WASHINGTON -- The reality show that is the Washington Nationals bullpen continues to produce can't-miss drama. Earlier Friday, Major League Baseball issued a three-game suspension to closer Jonathan Papelbon for intentionally throwing at the head of Baltimore Orioles All-Star Manny Machado on Wednesday night.
Papelbon did not address the media prior to Friday's game against the Philadelphia Phillies (his former team). As for manager Matt Williams, he was brief and somewhat dismissive when asked for his thoughts about his closer's punishment. "It is what it is," he said. "Listen, my job is to try to help us win games here. It's not my call. So we will deal with the rules as they sit and the decision that's made."
The suspension of Papelbon, who is appealing the decision and is available for Friday night's series opener, is the latest in a series of bizarre bullpen-related plot twists that has helped derail the Nats' once-promising season.
Prior to the July 28 acquisition of Papelbon, a six-time All-Star whose 349 saves are third-most among active players, the Nationals were 52-45 and led the New York Mets by two games in the National League East.

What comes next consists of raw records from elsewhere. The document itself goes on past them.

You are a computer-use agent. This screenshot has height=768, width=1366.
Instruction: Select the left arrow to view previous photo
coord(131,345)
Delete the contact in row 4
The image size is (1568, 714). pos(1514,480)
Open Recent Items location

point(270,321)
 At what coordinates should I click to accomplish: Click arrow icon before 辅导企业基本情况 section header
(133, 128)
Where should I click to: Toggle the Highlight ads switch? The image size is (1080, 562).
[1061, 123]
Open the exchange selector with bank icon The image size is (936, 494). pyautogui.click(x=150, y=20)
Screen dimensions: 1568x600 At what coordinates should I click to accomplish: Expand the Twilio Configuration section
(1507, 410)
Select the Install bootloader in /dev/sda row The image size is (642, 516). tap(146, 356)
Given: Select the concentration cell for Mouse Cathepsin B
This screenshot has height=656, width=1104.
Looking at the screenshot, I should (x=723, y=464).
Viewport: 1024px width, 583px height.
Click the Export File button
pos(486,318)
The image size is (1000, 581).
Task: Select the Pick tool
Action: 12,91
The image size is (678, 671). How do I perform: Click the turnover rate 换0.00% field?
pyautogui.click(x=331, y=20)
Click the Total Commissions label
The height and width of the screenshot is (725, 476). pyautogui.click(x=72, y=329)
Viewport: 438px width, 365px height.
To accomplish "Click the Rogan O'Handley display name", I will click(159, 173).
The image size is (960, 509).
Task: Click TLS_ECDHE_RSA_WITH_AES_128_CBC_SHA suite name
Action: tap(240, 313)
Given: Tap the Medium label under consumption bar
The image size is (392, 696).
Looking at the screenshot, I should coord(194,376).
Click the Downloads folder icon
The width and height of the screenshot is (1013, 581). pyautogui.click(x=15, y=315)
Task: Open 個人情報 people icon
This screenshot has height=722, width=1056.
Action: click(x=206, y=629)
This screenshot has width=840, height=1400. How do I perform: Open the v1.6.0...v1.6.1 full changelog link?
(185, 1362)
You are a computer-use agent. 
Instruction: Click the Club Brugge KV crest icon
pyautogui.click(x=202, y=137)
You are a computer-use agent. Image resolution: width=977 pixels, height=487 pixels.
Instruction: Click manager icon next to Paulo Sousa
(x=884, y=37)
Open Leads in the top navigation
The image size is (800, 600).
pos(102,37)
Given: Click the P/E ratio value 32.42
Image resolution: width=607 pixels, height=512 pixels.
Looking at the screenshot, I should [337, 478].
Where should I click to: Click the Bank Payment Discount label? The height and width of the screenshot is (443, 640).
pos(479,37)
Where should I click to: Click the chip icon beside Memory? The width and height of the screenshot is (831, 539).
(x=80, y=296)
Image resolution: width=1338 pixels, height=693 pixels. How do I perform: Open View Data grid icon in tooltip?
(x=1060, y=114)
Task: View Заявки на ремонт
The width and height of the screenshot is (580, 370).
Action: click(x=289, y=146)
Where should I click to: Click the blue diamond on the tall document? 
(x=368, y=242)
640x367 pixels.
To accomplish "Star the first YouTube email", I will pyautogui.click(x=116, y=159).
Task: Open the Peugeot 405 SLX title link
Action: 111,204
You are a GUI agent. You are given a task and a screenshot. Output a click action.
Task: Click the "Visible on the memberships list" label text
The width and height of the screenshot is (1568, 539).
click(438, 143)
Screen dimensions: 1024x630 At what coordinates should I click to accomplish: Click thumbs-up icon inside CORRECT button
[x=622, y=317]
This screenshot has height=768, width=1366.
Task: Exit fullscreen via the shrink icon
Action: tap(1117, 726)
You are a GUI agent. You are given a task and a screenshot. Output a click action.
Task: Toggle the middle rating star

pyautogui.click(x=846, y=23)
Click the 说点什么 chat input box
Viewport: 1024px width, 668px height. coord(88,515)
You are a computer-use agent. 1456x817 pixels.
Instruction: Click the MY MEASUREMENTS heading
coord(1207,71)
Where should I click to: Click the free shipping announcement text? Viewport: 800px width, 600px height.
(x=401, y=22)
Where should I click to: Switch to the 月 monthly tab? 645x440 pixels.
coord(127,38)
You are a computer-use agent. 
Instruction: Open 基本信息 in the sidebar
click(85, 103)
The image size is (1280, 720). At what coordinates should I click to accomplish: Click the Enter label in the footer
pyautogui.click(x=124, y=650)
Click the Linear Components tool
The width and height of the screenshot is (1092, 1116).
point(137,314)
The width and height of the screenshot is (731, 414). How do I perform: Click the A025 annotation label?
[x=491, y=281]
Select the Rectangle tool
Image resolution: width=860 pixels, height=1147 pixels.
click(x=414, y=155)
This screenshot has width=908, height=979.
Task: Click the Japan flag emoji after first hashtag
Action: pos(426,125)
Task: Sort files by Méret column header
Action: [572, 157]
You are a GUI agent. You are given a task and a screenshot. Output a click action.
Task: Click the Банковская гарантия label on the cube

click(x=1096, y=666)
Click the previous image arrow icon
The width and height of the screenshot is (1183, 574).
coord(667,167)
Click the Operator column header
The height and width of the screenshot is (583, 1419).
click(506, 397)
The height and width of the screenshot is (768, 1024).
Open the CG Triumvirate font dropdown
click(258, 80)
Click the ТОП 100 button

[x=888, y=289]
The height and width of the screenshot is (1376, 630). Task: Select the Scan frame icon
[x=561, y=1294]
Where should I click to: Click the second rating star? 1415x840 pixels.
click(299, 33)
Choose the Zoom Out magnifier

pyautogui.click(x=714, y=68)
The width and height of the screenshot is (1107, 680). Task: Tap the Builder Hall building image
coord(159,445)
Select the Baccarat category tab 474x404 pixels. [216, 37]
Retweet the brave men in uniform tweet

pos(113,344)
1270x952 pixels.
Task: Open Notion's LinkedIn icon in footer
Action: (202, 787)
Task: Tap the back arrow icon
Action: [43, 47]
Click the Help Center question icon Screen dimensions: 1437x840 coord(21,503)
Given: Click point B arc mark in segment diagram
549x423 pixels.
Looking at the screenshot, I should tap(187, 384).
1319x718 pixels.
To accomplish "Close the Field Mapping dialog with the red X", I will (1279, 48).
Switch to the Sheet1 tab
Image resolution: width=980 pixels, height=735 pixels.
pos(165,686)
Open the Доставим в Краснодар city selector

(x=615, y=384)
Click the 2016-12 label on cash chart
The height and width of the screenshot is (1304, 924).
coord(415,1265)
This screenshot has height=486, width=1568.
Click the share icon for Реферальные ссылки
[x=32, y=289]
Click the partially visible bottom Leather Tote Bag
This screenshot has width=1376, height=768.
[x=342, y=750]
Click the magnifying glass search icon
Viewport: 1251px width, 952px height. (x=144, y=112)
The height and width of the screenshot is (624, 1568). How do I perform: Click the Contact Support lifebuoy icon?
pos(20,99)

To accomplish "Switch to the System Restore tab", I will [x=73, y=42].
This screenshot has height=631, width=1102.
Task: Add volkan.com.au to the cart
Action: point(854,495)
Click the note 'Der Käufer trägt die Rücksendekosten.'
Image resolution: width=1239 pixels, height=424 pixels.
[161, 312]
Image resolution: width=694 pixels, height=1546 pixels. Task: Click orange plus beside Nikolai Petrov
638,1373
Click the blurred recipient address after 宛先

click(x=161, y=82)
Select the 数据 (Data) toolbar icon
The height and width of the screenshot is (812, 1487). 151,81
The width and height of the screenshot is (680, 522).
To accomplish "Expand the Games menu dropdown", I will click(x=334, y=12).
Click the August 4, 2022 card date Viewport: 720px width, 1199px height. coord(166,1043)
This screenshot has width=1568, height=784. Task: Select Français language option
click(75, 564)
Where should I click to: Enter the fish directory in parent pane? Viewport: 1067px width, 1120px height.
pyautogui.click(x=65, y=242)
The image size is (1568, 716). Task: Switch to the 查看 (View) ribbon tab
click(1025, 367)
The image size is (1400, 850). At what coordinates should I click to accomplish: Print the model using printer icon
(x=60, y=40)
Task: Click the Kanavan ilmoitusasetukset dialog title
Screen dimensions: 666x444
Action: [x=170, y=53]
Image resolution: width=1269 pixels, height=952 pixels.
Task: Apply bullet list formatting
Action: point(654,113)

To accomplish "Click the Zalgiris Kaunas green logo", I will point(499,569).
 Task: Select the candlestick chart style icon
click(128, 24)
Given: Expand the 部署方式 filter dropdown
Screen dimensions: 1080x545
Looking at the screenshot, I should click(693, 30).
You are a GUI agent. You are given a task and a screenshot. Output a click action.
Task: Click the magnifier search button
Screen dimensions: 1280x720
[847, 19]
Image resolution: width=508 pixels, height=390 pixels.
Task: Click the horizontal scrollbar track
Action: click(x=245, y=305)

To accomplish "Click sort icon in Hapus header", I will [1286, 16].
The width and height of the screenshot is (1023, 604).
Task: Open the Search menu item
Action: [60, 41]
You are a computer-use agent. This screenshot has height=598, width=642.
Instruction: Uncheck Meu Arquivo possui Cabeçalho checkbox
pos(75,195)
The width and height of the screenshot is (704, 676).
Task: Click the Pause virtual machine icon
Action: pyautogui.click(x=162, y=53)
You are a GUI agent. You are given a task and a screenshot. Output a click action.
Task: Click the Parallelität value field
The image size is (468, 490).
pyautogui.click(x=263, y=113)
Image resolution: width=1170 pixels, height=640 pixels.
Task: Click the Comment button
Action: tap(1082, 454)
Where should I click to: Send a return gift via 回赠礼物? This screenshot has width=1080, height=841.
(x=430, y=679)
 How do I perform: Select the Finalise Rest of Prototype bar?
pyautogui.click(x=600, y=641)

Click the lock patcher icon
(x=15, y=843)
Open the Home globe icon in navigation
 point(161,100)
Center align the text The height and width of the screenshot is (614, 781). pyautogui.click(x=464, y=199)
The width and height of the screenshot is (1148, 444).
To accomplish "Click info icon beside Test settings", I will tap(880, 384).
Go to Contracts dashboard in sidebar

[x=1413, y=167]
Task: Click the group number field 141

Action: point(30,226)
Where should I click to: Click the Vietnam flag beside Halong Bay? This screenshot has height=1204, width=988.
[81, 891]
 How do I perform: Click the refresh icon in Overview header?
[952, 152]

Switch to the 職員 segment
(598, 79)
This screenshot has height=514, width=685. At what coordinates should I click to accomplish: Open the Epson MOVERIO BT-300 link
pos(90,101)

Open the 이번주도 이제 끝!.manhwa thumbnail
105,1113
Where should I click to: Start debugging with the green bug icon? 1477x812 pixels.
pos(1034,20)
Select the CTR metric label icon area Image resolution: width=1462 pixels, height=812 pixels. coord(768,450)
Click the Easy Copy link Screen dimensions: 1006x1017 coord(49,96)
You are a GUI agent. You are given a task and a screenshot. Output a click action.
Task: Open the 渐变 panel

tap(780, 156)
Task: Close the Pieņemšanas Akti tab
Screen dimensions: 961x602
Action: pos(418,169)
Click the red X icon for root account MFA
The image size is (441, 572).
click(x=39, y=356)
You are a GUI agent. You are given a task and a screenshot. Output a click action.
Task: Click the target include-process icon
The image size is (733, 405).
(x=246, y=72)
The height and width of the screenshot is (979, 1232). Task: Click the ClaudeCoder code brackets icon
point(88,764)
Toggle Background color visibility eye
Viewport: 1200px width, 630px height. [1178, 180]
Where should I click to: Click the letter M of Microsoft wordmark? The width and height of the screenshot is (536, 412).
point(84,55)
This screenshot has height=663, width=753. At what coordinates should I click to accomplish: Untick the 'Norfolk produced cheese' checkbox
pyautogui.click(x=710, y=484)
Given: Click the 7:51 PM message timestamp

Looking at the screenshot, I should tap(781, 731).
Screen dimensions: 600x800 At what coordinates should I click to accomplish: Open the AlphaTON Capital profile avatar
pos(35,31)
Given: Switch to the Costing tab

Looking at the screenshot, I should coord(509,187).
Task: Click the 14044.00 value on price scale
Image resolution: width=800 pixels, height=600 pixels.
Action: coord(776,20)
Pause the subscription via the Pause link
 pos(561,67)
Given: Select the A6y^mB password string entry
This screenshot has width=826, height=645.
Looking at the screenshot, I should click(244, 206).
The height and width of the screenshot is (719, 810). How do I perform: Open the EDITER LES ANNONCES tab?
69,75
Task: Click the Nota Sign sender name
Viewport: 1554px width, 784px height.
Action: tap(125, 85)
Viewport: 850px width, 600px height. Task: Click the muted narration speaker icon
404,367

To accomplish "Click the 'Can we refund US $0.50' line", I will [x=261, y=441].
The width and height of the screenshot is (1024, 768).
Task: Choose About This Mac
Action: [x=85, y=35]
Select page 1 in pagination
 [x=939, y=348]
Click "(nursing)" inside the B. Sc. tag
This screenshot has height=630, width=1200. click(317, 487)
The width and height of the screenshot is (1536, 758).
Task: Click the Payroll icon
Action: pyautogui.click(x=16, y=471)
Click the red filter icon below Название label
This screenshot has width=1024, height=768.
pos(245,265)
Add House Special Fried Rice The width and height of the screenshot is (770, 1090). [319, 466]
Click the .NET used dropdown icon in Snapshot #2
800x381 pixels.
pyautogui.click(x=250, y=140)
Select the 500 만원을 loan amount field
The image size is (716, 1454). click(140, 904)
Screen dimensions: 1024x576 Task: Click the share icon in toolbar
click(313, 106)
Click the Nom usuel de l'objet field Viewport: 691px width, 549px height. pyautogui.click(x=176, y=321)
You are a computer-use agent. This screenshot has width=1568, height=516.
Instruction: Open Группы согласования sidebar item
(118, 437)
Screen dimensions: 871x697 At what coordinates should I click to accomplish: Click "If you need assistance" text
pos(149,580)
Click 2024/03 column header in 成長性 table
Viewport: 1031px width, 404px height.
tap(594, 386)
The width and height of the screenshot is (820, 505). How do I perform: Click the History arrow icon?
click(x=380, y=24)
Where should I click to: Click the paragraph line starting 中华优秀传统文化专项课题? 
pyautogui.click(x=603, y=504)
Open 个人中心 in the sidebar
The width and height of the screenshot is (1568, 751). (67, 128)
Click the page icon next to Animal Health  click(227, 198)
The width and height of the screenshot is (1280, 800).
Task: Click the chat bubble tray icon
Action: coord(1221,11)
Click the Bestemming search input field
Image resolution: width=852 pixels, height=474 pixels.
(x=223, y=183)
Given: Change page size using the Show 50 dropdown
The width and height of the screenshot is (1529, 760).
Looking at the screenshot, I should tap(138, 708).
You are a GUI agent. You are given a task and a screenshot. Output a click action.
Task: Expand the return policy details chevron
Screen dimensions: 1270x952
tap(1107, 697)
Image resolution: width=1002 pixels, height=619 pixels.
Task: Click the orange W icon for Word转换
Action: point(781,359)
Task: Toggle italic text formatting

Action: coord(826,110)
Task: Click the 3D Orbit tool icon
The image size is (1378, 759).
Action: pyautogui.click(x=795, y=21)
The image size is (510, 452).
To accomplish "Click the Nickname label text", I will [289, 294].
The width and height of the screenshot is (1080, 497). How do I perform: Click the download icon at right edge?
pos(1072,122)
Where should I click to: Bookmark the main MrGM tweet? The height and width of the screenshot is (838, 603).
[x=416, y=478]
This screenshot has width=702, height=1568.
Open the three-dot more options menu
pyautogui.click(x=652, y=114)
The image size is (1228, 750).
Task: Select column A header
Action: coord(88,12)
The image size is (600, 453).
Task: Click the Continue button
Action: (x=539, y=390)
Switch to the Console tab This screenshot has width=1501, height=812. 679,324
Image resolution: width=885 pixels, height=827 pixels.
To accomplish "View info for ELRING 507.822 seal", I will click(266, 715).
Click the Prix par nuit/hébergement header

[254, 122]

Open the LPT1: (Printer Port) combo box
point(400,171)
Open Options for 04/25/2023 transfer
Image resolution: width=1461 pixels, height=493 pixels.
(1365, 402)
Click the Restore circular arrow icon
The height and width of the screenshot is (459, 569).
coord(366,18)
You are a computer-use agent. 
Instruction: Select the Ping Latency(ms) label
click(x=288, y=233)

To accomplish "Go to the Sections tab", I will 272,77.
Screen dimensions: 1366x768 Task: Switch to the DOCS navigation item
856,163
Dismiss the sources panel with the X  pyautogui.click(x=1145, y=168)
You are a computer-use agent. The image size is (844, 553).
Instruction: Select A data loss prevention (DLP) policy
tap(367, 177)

Since then, Washington is 26-29, has fallen to 7½ games behind the Mets and is all but eliminated from playoff contention. At the center of the team's tumble is a bloodied bullpen that hasn't been the same the past couple of months.
Following the arrival of Papelbon, incumbent closer Drew Storen, who had converted 29 of 31 save chances prior to the trade, was demoted to eighth-inning duty, where he was a shadow of himself. Before the trade, Storen had a 1.73 ERA and allowed just one home run in 36 1/3 innings. After the trade, Storen posted a 6.75 ERA and gave up three homers in 18 2/3 innings.
Storen struggled so mightily that earlier this month, following a loss to the Mets in which he allowed a go-ahead home run to Yoenis Cespedes, he slammed his locker in frustration and broke his right thumb, effectively ending his season.
He's not the only Nationals reliever who has been scuffling since the Papelbon deal. Prior to July 28, veteran righty Casey Janssen, pitching primarily in the eighth inning, had been effective in a setup role, posting a 2.95 ERA and 0.89 WHIP. Since the trade, pitching mainly in the seventh inning, Janssen has been lit up to the tune of a 6.88 ERA and a 1.47 WHIP, and his home run rate has more than tripled.
As a unit, including Thursday's come-from-ahead loss to the Orioles, the bullpen has blown seven saves in the past 25 days, tied for most in the majors. Meanwhile, Papelbon has recorded just seven saves since coming to Washington, tied for 25th in the majors in that span.
"Everything just snowballed on us as a group," Janssen said. "This season is one that's going to be a head-scratcher for us and one that kinda got away."